Thanks for the response. As not the originator of the script, i will have to refer to my original developer with your thoughts and go from there.

In the meantime i have discovered that the same setup but this time connecting to a 1st Generation Google Cloud SQL works perfectly fine...

On 9 August 2017 at 06:46, 'David Newgas' via Google Cloud SQL discuss <google-cloud-sql-discuss@googlegroups.com> wrote:
Hi,

Do I understand that you can connect to the database and run INSERT statements without error, but then later the new data isn't there?

It's possible that you are in a transaction but never committed it, either because something ran START TRANSACTION or set autocommit=0 statements. If this is the case, either don't do those, or make sure to COMMIT at the end of the transaction.
It's also possible you have an in memory table. try using SHOW CREATE TABLE table_name, and make sure that it gives storage engine InnoDB (this is the only storage engine you should be using on Cloud SQL).

There are probably a lot of other possibilities, but I'm not sure I'm gonna be able to find them for you without more details on the issue and your architecture.

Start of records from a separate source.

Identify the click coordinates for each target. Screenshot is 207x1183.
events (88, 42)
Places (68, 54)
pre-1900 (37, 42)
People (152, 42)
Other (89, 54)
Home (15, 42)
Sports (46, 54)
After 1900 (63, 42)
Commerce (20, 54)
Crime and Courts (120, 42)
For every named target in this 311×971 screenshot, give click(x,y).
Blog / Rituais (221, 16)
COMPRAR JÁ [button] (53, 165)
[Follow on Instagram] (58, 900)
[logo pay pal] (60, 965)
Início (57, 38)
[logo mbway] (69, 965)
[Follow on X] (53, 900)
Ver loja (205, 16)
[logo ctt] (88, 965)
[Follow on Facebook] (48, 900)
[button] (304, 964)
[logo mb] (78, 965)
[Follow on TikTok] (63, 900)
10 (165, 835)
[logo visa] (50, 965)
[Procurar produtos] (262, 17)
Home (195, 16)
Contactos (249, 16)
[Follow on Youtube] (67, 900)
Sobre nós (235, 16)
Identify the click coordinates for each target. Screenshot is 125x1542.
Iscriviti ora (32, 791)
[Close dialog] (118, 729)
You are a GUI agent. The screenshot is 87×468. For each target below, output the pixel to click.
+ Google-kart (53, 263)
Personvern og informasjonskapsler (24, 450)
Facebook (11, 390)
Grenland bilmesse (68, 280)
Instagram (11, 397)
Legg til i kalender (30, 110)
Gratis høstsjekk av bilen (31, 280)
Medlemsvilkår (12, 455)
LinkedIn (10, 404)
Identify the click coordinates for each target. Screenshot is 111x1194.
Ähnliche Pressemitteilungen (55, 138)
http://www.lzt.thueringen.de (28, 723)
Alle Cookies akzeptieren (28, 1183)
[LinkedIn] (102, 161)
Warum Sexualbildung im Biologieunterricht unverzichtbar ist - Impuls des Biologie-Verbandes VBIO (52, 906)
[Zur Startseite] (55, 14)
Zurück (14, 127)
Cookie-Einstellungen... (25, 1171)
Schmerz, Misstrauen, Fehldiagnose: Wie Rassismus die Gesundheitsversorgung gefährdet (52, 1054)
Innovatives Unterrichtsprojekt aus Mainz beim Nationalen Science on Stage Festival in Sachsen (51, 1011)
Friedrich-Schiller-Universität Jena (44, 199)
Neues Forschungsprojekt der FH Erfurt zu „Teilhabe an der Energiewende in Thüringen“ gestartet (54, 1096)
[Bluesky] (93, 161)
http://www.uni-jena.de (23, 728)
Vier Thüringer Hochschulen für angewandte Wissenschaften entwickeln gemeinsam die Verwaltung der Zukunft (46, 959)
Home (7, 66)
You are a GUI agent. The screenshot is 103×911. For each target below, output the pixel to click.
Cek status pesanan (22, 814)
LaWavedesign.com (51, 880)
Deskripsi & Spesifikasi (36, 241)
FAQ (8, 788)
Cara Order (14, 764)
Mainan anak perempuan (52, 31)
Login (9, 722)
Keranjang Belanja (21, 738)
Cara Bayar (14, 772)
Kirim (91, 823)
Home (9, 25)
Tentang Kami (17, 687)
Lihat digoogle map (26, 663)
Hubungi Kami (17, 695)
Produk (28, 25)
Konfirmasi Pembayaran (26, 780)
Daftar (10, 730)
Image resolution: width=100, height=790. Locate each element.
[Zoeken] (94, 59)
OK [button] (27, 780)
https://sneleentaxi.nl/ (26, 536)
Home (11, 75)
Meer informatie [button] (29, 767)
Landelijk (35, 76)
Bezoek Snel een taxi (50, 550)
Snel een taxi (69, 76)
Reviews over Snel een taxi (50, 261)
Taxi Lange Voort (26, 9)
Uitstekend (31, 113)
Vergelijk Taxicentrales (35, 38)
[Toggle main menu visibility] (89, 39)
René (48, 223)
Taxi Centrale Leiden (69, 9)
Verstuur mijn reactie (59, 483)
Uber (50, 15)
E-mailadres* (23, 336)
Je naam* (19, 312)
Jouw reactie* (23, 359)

On Thu, Aug 3, 2017 at 4:36 PM, jinguruxxx <jinguruxxx@gmail.com> wrote:
Hi David

I followed through with your instructions and followed the link 

I successfully was able to connect my GCE instance with my 2nd Generation SQL instance.

However - the solution as it stands is not quite complete. Hopefully my description will shed some light for you guys to provide an solution

I am running a php-based script on the GCE
Have a LAMP stack installed, with a local database 
The script allows for users to upload profile pictures and audio (mp3) clips (audio goes to an Amazon S3 bucket)
This set up runs perfectly fine with the local database.

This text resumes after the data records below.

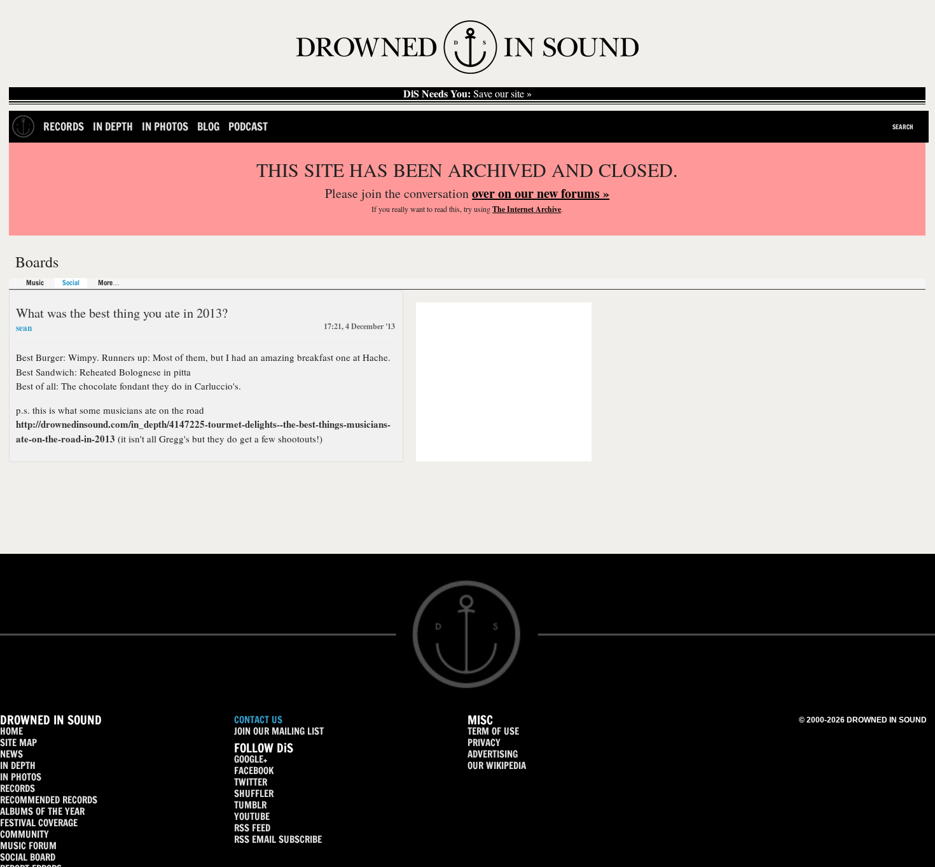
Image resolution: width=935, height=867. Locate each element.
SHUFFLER (254, 793)
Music (35, 283)
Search (902, 126)
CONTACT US (258, 719)
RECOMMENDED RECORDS (48, 800)
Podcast (248, 126)
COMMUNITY (24, 834)
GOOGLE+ (250, 759)
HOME (11, 731)
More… (109, 283)
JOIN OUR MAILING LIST (279, 731)
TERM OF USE (493, 731)
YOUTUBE (252, 816)
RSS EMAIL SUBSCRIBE (278, 839)
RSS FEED (252, 828)
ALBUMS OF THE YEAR (42, 811)
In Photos (165, 126)
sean (24, 327)
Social (71, 283)
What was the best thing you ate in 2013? (122, 312)
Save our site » (467, 93)
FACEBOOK (254, 770)
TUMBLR (250, 805)
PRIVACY (484, 742)
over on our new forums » (540, 193)
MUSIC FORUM (28, 845)
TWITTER (250, 782)
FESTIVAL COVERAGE (39, 822)
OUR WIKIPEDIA (497, 765)
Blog (208, 126)
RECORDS (17, 788)
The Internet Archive (526, 209)
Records (63, 126)
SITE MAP (18, 742)
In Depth (113, 126)
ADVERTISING (493, 754)
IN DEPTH (18, 765)
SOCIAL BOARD (27, 857)
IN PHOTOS (20, 777)
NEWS (11, 754)
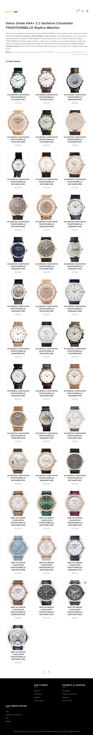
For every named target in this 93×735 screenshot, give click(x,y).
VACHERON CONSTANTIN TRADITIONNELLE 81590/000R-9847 (18, 351)
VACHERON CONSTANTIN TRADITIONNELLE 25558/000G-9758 (18, 266)
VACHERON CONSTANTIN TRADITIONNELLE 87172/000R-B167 (75, 139)
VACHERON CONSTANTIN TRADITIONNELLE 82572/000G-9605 (46, 351)
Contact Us (38, 694)
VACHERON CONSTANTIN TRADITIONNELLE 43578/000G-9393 (18, 308)
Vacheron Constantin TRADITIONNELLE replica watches (35, 36)
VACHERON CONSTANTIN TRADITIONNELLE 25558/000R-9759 (18, 435)
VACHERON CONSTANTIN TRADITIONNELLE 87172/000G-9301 (18, 97)
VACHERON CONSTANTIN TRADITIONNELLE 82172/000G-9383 (18, 181)
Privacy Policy (39, 700)
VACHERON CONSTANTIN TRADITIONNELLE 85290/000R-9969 (46, 478)
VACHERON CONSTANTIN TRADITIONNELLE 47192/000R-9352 (75, 351)
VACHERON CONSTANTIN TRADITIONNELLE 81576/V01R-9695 (18, 139)
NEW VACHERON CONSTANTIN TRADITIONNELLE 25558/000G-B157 (74, 566)
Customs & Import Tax (14, 715)
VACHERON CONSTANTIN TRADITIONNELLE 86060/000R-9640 (75, 97)
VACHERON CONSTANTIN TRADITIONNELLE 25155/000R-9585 (46, 393)
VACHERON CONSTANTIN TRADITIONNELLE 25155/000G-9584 (18, 393)
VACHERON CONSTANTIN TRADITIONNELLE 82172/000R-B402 (18, 224)
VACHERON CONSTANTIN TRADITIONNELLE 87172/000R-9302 (46, 139)
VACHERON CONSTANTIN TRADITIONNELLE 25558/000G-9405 (75, 224)
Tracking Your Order (69, 694)
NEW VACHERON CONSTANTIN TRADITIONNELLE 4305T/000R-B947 (46, 566)
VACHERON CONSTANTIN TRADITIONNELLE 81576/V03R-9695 (46, 308)
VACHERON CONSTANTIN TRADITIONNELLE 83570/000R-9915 (18, 478)
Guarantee (66, 691)
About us (37, 691)
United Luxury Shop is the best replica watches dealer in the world (42, 731)
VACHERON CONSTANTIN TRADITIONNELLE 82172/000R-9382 (46, 181)
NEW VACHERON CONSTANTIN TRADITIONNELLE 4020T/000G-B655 (74, 610)
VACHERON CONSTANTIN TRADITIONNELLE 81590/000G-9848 (75, 308)
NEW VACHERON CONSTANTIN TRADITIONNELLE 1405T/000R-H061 (74, 521)
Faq (7, 711)
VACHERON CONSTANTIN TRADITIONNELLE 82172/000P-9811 (75, 478)
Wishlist (78, 10)
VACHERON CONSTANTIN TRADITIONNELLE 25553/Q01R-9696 (46, 224)
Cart (7, 718)
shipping (65, 697)
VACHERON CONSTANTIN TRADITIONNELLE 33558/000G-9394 (46, 435)
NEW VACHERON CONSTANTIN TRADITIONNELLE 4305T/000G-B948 (18, 566)
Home (9, 52)
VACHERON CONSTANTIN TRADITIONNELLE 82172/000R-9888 (75, 181)
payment (37, 697)
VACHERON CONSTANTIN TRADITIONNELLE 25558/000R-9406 (75, 393)
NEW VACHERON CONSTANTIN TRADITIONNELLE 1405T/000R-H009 (46, 521)
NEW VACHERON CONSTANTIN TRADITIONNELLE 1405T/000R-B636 (18, 521)
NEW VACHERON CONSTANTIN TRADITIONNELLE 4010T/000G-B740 (46, 610)
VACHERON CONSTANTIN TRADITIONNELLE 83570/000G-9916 (75, 435)
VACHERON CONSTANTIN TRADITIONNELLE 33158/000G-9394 (75, 266)
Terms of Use (67, 700)
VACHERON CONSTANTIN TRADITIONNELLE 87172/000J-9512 (46, 97)
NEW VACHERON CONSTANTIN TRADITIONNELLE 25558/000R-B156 (18, 610)
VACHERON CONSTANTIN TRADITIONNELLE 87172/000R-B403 (46, 266)
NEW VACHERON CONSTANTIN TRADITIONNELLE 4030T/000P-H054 (18, 655)
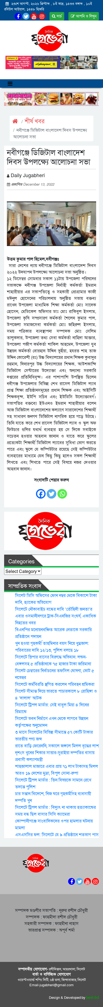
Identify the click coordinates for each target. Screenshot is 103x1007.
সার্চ (58, 16)
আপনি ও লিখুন (85, 16)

I then try to connect to a 2nd generation SQL database (which has the same database logs as the local one)
my config.php file with MySQL credentials are updated for this and the IP address of the GCE instance is white-listed
MySQL connection is confirmed
however (and this is the bit i am a bit confused about)...

my site now has about 60% functionality. 
- new registers can't register (ie their details are not written to the Google SQL database)
- existing users cannot upload , or perform other peripheral functions.

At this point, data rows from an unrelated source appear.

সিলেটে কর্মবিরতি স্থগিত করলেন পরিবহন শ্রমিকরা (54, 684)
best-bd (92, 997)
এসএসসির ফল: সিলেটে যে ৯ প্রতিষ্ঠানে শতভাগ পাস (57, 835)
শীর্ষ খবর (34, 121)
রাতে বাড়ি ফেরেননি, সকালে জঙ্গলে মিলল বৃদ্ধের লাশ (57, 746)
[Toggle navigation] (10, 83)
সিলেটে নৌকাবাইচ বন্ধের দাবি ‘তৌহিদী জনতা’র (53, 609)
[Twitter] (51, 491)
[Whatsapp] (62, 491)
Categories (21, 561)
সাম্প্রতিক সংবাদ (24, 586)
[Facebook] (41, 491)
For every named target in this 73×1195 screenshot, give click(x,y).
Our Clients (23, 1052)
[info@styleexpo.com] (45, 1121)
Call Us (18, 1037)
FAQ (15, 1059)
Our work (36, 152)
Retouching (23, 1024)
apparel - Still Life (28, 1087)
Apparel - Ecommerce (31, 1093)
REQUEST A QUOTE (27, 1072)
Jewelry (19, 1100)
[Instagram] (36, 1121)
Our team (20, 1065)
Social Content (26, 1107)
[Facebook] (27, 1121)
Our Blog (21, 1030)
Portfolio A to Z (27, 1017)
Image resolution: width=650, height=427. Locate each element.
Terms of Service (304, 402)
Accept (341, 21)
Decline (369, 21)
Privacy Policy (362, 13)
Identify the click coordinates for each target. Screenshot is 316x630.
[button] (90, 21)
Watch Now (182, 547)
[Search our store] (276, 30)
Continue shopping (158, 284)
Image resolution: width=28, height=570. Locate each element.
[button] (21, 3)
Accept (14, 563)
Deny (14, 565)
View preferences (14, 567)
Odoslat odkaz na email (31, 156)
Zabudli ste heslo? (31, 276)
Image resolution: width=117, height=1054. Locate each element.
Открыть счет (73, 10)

I know the script is not the problem, so i can only conclude that either

- i have missed a key configuration which is hampering the functionality of the script
- or i have to fundamentally get someone to reorganise the architecture to accomodate for the Google Cloud SQL (un/likely?)

Any thoughts/advice/assistance would be greatly appreciated

Thanks






On Tuesday, 25 July 2017 17:11:22 UTC+1, David Newgas wrote:
Hi,

As I mentioned in my other email, those instructions are for Google App Engine. On Google Compute Engine, you have two options:
  1. Connect to the public IP address of your Cloud SQL instance. This requires you whitelist your GCE instance on the ACL for the Cloud SQL instance.
  2. Use the Cloud SQL proxy. This is a extra daemon you run on your GCE instance that allows you to connect via TCP on localhost or a socket.
Complete instructions for both of these options are available at https://cloud.google.com/sql/docs/mysql/connect-compute-engine.

On Mon, Jul 24, 2017 at 7:28 PM, jinguruxxx <jingu...@gmail.com> wrote:
Hi
I seem to have a problem configuring a config.php which basically connects my website on the VM to an SQL database on Google SQL

I also have phpMyAdmin successfully installed and can access it via <VM_IPAddress>/phpMyAdmin

In turn, i have also successfully configured phpMyAdmin so that i can log in to the localhost database and the my Google SQL database.
This part of the process i have performed successfully for both First Generation and Second Generation instances

The part which is causing me headache is the seemingly simple addition of credentials to the config.php on my Google VM instance which needs to point to the relevant database.,

I'm sure you are familiar with this format:


// The MySQL credentials
$CONF['host'] = 'localhost';
$CONF['user'] = 'user';
$CONF['pass'] = 'password';
$CONF['name'] = 'database name';


$CONF['host'] = 'localhost'; is the part that is giving me a problem - i am normally used to just having it as localhost or pointing to a specific IP address
inputting the ip adress eg  34.125.258 of the database instance does not seem to work


seems to indicate 

$CONF['host'] = ':/cloudsql/project-id:region:sql-db-instance-name';
which for sake of example:
$CONF['host'] = ':/cloudsql/live-001:europe-west1:totaldata';

but this yields same result

Have i missed something?

Please assist! Getting quite frustrated by the process here and any help would be much appreciated!